SELECTED EXCERPT:

Creating a postparse plug-in for the web crawler

With the postparse plug-in, you can use Java APIs to view the content, security tokens, and metadata of a document that is parsed by the simple HTML parser that is provided by the Web crawler. You can add to, delete from, or replace any of these fields, or stop the document from being sent to the document processing pipeline, including the parser, tokenizer, and indexer.

About this task

To create a postparse plug-in, you write a Java™ class that implements the interface com.ibm.es.wc.pi.PostparsePlugin, for example:

public class MyPostparsePlugin implements 
com.ibm.es.wc.pi.PostparsePlugin {   
   public MyPostparsePlugin () { ... }   
   public boolean init() { ... }   
   public boolean processDocument(PostparsePluginArg[] args) { ... }   
   public boolean release() { ... }
}

The plug-in class can implement both interfaces, but it needs only one init method and one release method. If the class does both prefetch and postparse processing, you need to initialize and release resources for both tasks. Both the init method and the release method are called once.

PROVIDED DATA:
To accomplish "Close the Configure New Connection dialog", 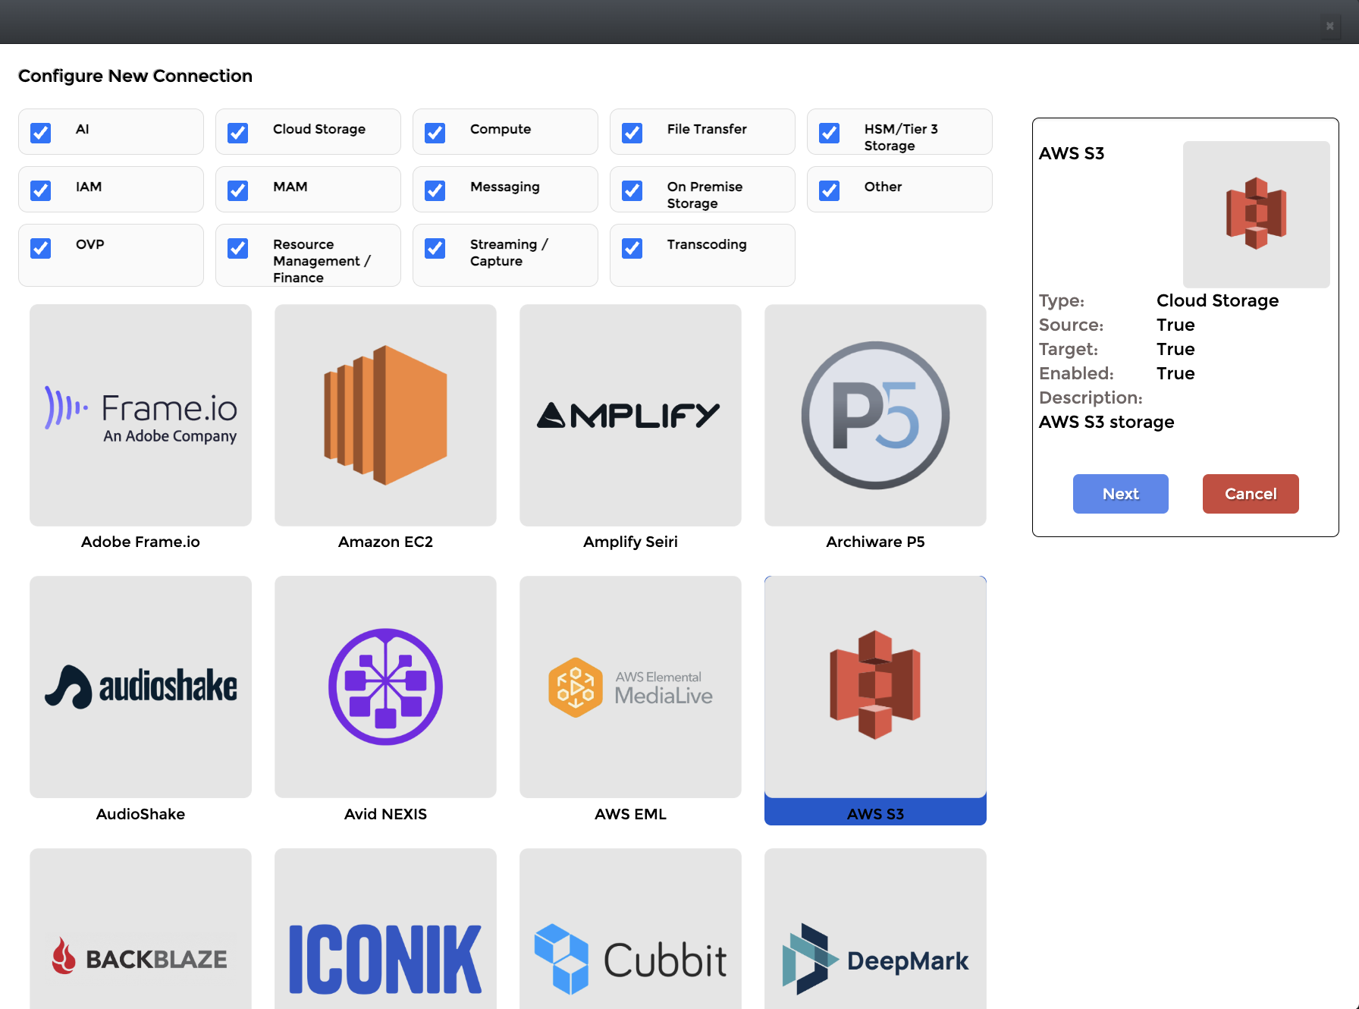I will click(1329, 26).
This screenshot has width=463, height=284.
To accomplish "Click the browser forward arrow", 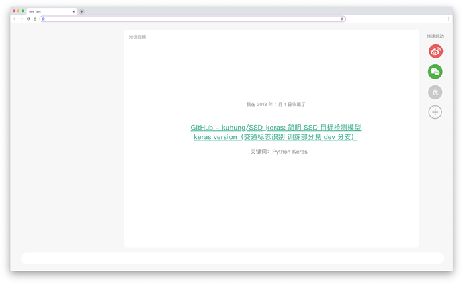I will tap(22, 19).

TO-DO LIST:
1. In the postparse plug-in text, which interface must a Java class implement to create a postparse plug-in?
2. Translate this sentence from the postparse plug-in text into Spanish: "Both the init method and the release method are called once."
3. List every method declared in the example class in the postparse plug-in text, including the constructor.
The lines above come from a different source than the postparse plug-in text.

RESPONSES BY TASK:
1. com.ibm.es.wc.pi.PostparsePlugin

2. Tanto el método init como el método release se invocan una vez.

3. MyPostparsePlugin, init, processDocument, release